▸ Page extract
☆ ☆ ☆
30 August 2007

Labor Day shorts

Offending and defending Jesus:
Previously I've mentioned uproars over offensive depictions of Jesus in the mass media. (Here, for example.) Assistnews.net provided another case in the news story, "Jesus Caricature Draws Flak in Malaysia." The offending newspaper is in "hot water" with angry Christians and angry Muslims alike.

According to the story, "The daily apologized for the publication, but [Malaysian Indian Congress] deputy president G. Palanivel urged the country’s internal security ministry to act against the newspaper for hurting the feelings of Christians in the country."
☆ ☆ ☆
▸ Extracted records
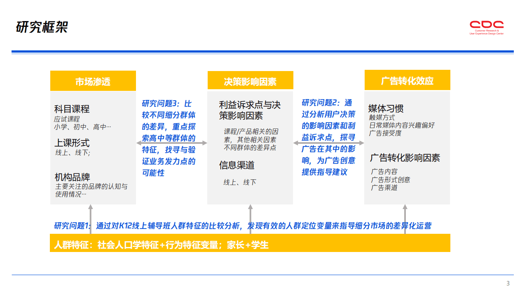
Task: Select the 决策影响因素 header tab
Action: (250, 81)
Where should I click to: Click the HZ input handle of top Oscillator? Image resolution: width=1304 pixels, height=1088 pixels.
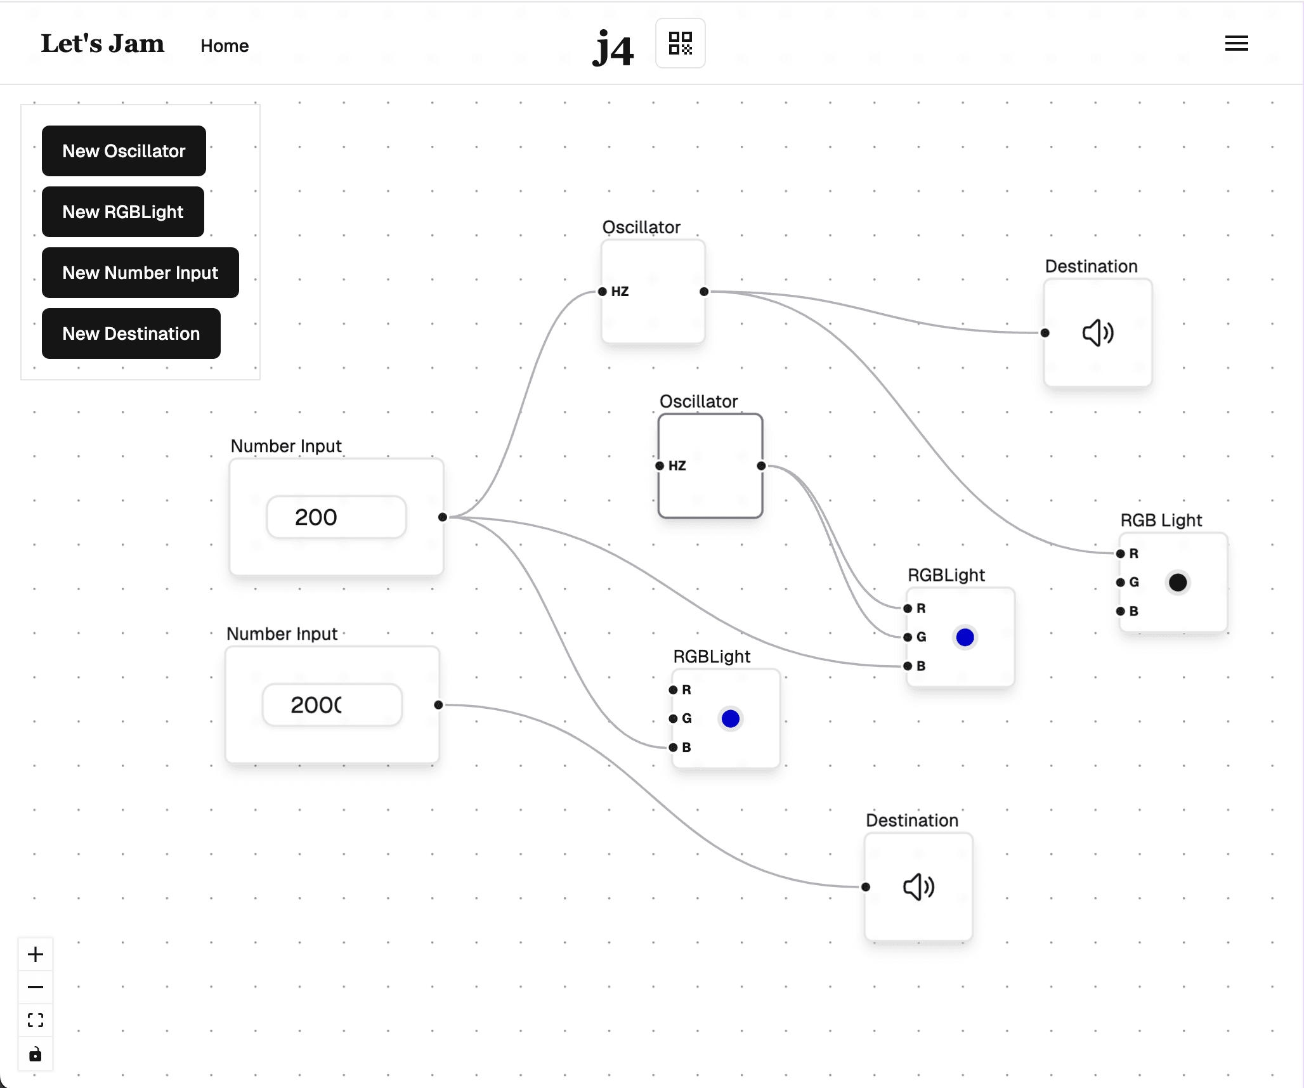pos(603,292)
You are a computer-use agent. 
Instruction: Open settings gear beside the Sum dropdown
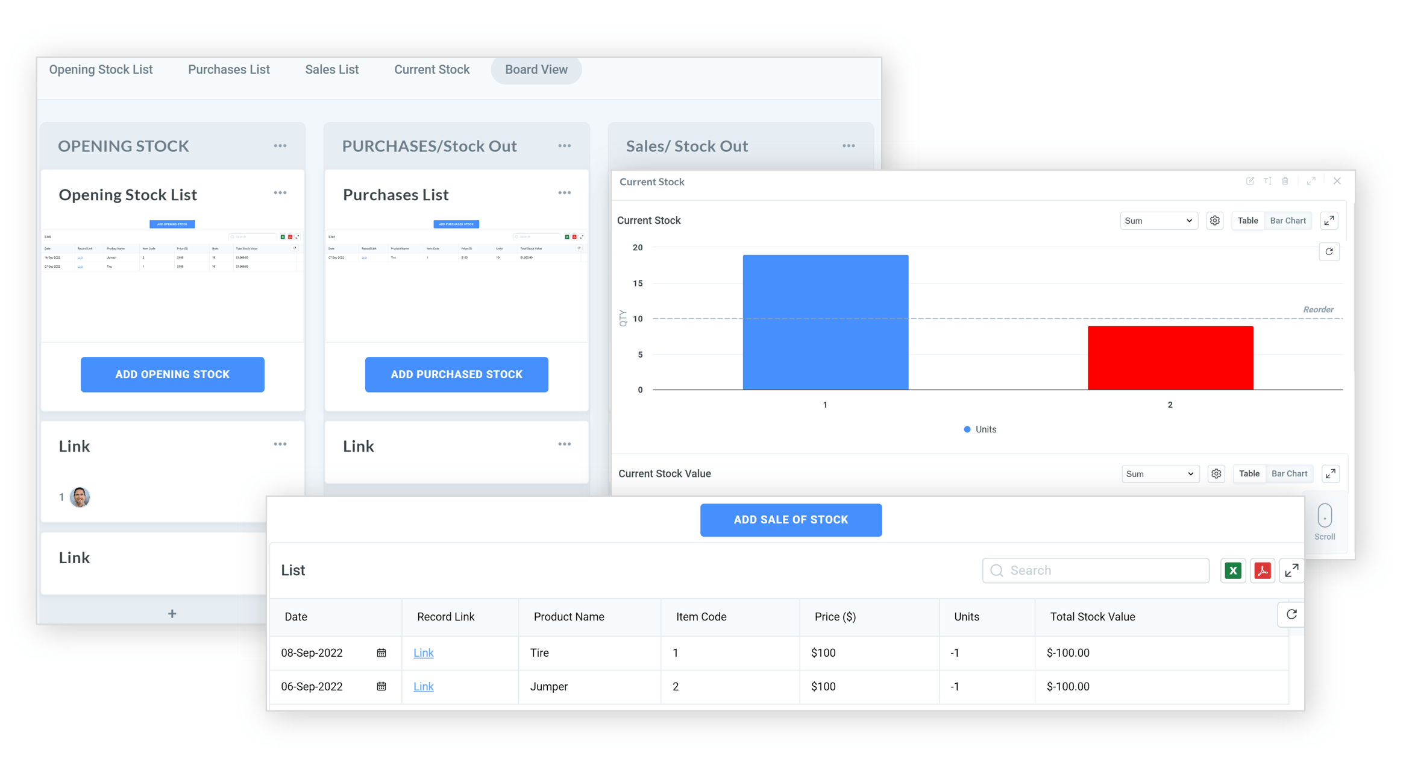[x=1214, y=220]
☆ ☆ ☆
▸ Work to complete
• a. Translate this sentence from the blog post on offensive depictions of Jesus into French: "Previously I've mentioned uproars over offensive depictions of Jesus in the mass media."
• b. Continue the blog post about the Jesus caricature in Malaysia, picking up after its final sentence.

▸ Task-by-task outputs
• a. Auparavant, j'ai évoqué des tollés suscités par des représentations offensantes de Jésus dans les médias de masse.

• b.
When Jesus was in the very process of being cruelly executed, he asked the Creator of the Universe to "forgive them, they don't know what they are doing." But his followers and admirers want the coercive forces of the government to "act against" offenders. Isn't there a more imaginative way to respond? What about asking the newspaper to host a panel discussion on what to do when people are offended? Or submitting another cartoon in response, showing Jesus reading a newspaper with yet another "violence in the Holy Land" headline and saying, "O Jerusalem, Jerusalem, you who kill the prophets and stone those sent to you, how often I have longed to gather your children together, as a hen gathers her chicks under her wings, but you were not willing."

How hard it is for us to understand that Jesus is not an object of austere reverence, but a loving brother, the firstborn of God's heirs, and we're right in there with him. Only with Jesus by our side, not on our wall, can we have the perspective to challenge the same forces in our time who objectified and tortured and murdered him 2000 years ago.

And those forces, luring us into arrogance and objectification of the other, are partly inside us! We don't overcome those forces by turning right around and practicing that same objectification, that same impulse to punish, that led Jesus' executioners to wish to delete him from the human family.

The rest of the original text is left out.